A maximum stake of £2 would all but eliminate losses of more than £100 per session on FOBTs, according to research by Landman Economics.
The study, seen by The Times, used Gambling Commission data supplied by high-street bookmakers to examine the proportion of sessions that resulted in losses of £100 and £200 at maximum stake levels of £50, £30, £20 and £2.
The analysis found that players who bet with a stake of £50 lost more than £100 in nine out of ten sessions. Furthermore,it revealed that sessions with a maximum stake of £2 delivered no losses of more than £100.
Almost 33 per cent of sessions with a maximum stake of £20 delivered losses greater than £100, and 6 percent delivered losses greater than £500.
When the maximum stake was increased to £50, 93 percent of sessions ended with a loss of more than £100 and in 78 percent of cases the losses were greater than £500.

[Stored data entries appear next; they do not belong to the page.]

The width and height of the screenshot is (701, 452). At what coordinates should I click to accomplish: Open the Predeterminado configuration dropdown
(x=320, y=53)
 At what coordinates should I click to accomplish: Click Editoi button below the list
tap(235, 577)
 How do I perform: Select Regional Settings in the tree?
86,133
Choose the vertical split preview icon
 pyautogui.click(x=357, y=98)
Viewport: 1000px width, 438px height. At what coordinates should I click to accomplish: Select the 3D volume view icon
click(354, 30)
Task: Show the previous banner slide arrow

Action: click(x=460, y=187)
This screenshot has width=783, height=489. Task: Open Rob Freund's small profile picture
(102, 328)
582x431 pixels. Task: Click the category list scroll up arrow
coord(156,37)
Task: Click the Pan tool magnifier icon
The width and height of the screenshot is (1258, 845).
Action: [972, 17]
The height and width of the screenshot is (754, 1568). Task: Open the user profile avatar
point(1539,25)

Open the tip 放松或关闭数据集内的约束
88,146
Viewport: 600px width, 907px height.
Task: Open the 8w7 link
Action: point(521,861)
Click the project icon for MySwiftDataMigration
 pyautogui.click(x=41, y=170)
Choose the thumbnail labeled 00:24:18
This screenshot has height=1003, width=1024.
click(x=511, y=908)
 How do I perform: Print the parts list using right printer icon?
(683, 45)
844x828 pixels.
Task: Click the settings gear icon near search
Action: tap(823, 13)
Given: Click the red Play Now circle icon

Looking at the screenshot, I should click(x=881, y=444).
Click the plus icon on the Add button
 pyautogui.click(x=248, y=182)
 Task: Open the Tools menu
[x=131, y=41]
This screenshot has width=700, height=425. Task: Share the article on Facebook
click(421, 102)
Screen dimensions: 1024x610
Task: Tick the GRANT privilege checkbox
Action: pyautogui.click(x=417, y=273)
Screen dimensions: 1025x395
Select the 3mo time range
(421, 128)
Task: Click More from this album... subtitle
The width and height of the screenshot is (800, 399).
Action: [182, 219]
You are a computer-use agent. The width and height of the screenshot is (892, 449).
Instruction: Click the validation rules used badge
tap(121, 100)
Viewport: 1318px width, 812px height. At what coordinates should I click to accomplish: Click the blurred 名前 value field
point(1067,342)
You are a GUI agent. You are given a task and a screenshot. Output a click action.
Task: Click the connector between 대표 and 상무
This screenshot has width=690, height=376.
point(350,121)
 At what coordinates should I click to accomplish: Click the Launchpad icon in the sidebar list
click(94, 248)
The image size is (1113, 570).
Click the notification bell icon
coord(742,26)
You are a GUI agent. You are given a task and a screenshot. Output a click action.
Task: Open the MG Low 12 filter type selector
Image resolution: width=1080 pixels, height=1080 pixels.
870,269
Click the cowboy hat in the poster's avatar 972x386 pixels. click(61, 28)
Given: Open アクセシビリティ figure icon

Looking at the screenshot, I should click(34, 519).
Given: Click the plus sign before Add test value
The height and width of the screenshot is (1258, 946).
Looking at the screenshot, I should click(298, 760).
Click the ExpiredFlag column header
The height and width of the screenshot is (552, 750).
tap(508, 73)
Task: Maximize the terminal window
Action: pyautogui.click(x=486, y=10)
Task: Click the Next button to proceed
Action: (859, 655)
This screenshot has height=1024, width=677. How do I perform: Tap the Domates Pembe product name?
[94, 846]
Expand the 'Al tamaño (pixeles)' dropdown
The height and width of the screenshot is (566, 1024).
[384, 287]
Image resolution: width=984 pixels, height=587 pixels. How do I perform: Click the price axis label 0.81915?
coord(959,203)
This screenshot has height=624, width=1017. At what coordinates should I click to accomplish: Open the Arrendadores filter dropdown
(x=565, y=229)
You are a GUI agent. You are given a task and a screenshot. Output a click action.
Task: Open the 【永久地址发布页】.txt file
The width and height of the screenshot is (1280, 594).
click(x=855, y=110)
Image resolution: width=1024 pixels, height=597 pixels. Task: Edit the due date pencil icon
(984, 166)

In Autumn’s consultation document, the Department for Digital,Culture, Media and Sport (DCMS) said that stake reduction would “reduce the potential for large session losses and therefore [reduce] potentially harmful impacts on players and their wider communities”.
However, the DCMS set the definition for a “large-scale loss” at £500, attracting criticism that the figure was too high.
“There are good grounds for believing that DCMS’s definition of “large-scale losses” as losses of more than £500 is too high a threshold,” the report by Landman Economics concluded. “Only a maximum stake limit of £2 completely eliminates large-scale losses.”
The report also found that the average loss of a FOBT user was £192 a month compared with £22 for players of other machines such as fruit machines in pubs that have a £2 limit.
Coming shortly before the DCMS’ announcement on FOBTs maximum stake is anticipated,the research by Landman Economics focuses on gambling related harm – a focus highlighted by Bacta throughout last year,and reiterated by the DCMS in its consultation document.
Rather than looking at the statistically low and stable rates of problem gambling,the DCMS showed in Autumn last year that reducing gambling related harm – such as “large-scale losses” – is its top priority.
With that in mind, Landman Economics’ latest research, using data from high-street betting shops, proves what many campaigners against FOBTs have said all along: Maximum stake parity on the high-street is common sense.